After the death of publisher Ogden Mills Reid in 1947, the Herald Tribune, despite some star writers and columnists, went into a decline under his widow Helen Rogers Reid, and sons Whitelaw Reid II and Ogden R. Reid (later a Congressman). In 1958 the Reids sold control to John Hay Whitney. Under Whitney, the paper regained some of its lustre, deciding that since it could not compete with the Times in sheer volume of news it would be faster, feistier and funnier. In this period the Herald Tribune was radically re-designed, and new writers like Tom Wolfe were encouraged. But the key to success was still advertising dollars, and on that count the Times was the leader. A series of strikes throughout the sixties did not help the paper's balance sheet.

In 1966 Whitney attempted to organize what would have been New York's first joint operating agreement with the Hearst-owned New York Journal American and the Scripps-owned New York World-Telegram and Sun; under the proposed agreement, the Herald Tribune world have continued publication as the morning partner and a merged Journal-American and World-Telegram would have been the afternoon paper.

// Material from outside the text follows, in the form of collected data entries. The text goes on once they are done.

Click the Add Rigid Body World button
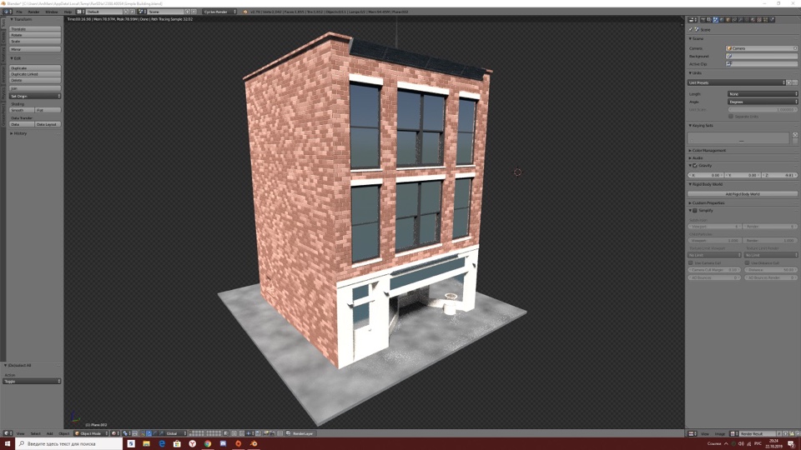[742, 193]
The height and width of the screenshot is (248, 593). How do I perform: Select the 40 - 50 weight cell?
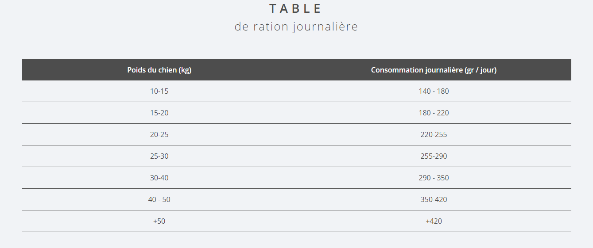pos(159,199)
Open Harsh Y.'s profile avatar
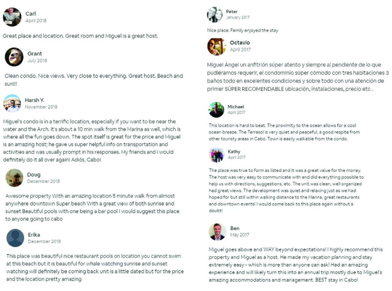392x291 pixels. (12, 103)
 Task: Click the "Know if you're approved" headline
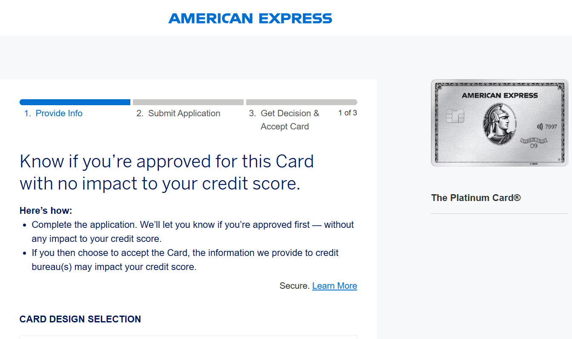(x=167, y=172)
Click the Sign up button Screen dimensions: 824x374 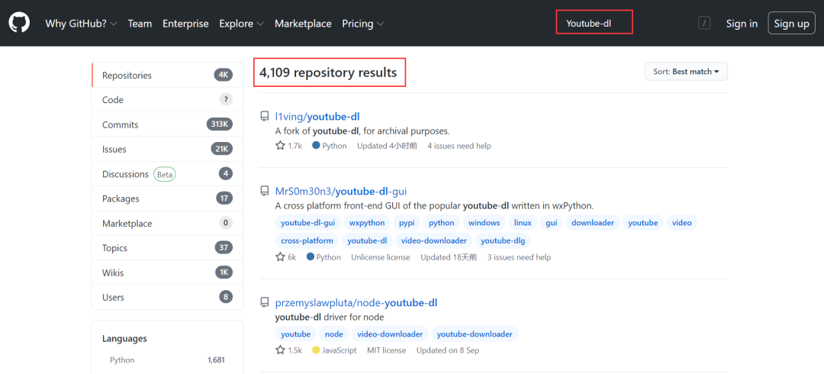[791, 24]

The JOA was to take effect on May 1, 1966, but the unions immediately threw up a strike, and as the months dragged on, a compromise three-way merger was arrived at on August 15.

The result was the short-lived afternoon New York World Journal Tribune. The first weeks' editions were dominated by the input of the Hearst and Scripps papers, but after a time, the "Widget" (as the merged publication was nicknamed) took on the appearance and style of the late-era Herald Tribune. But the paper was not a success, and folded for good on May 5, 1967.

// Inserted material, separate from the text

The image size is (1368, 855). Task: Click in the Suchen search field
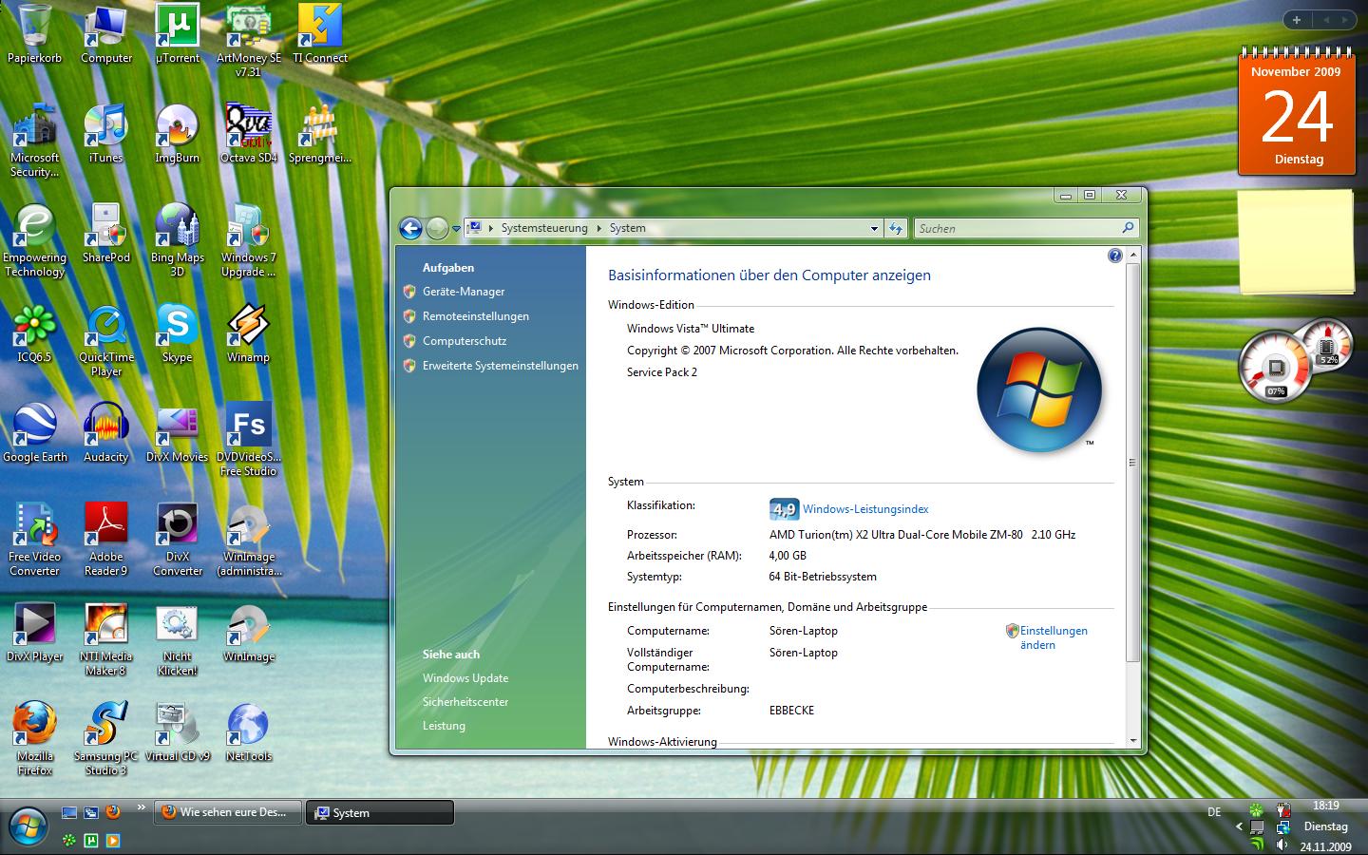click(x=1017, y=228)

Following the collapse of the World Journal Tribune, the New York Times and Washington Post became joint owners with Whitney of the Herald Tribune's European edition, the International Herald Tribune, which is still published. New York Magazine is also a descendent of the Herald-Tribune, having originally been the Herald-Tribune's Sunday magazine, a livelier version of the New York Times Magazine. Following the death of the World Journal Tribune, New York Magazine editor Clay Felker organized a group of investors who bought the name and rights, and successfully revived the weekly in 1968.

In the movie Á Bout De Souffle by Jean-Luc Godard, Jean Seberg's character famously sells the New York Herald Tribune along the Champs-Élysées.